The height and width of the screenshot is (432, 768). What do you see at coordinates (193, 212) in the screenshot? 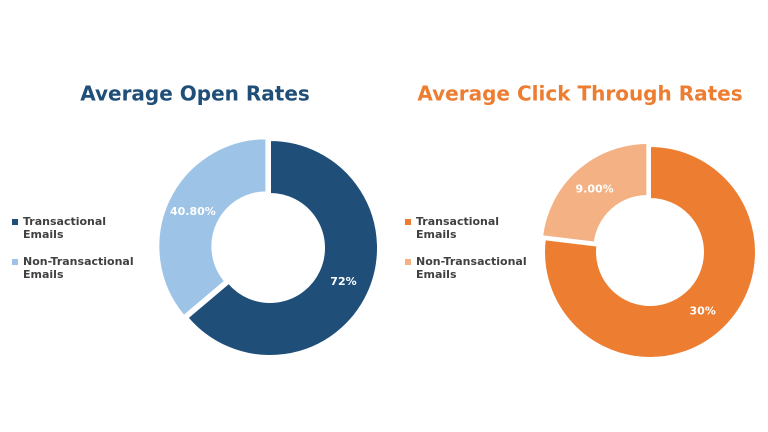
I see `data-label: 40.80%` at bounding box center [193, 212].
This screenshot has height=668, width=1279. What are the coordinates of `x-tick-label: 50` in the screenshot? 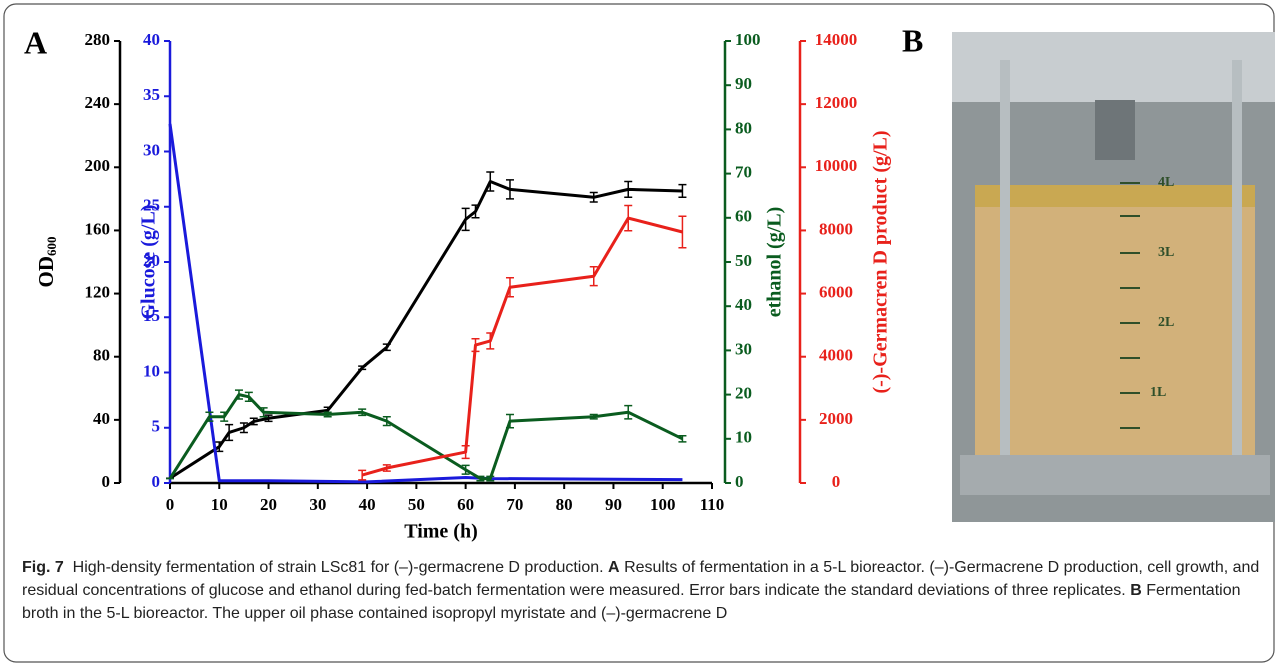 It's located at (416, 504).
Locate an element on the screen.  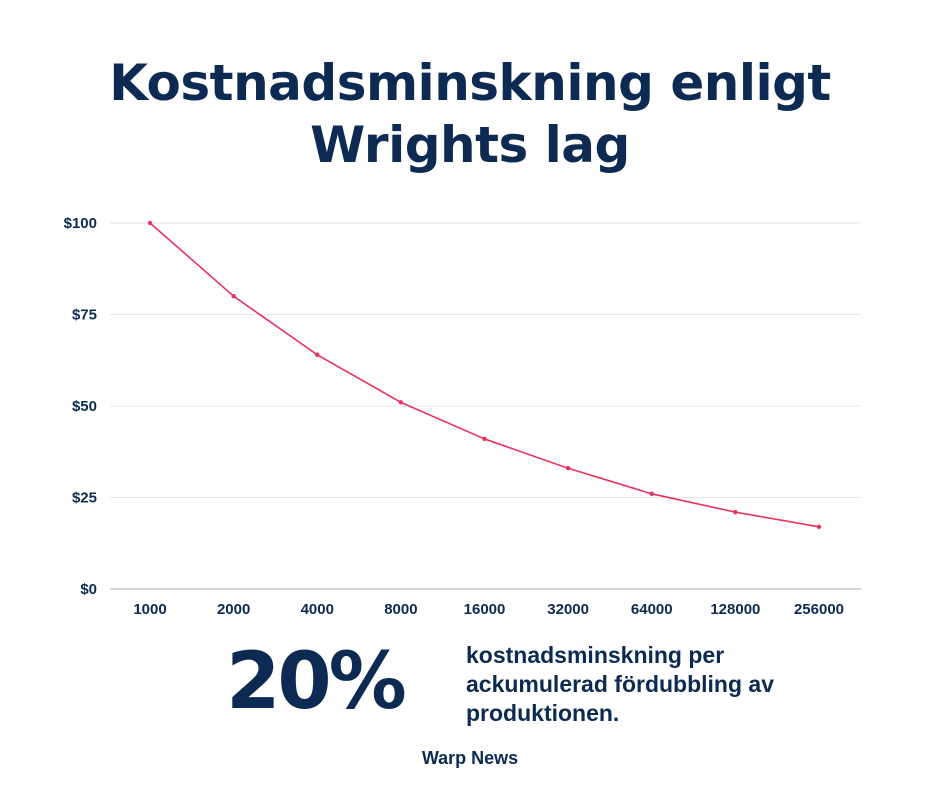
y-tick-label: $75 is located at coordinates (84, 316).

*Consigne:*
Mettez en forme, s'il vous plaît, les entrées ci-dessus, du début jusqu'à la ligne contenant "center [193, 212]." incluse, en un CSV à deux colonnes nommées texte et réponse, avec une ligne par entrée, chaque champ entre guillemets et les sauts de ligne remplacés par des espaces. Laissez les images de côté dans le résultat.

*Votre réponse:*
texte,réponse
"The height and width of the screenshot is (432, 768). What do you see at coordinates (193, 212) in the screenshot?","I see `data-label: 40.80%` at bounding box center [193, 212]."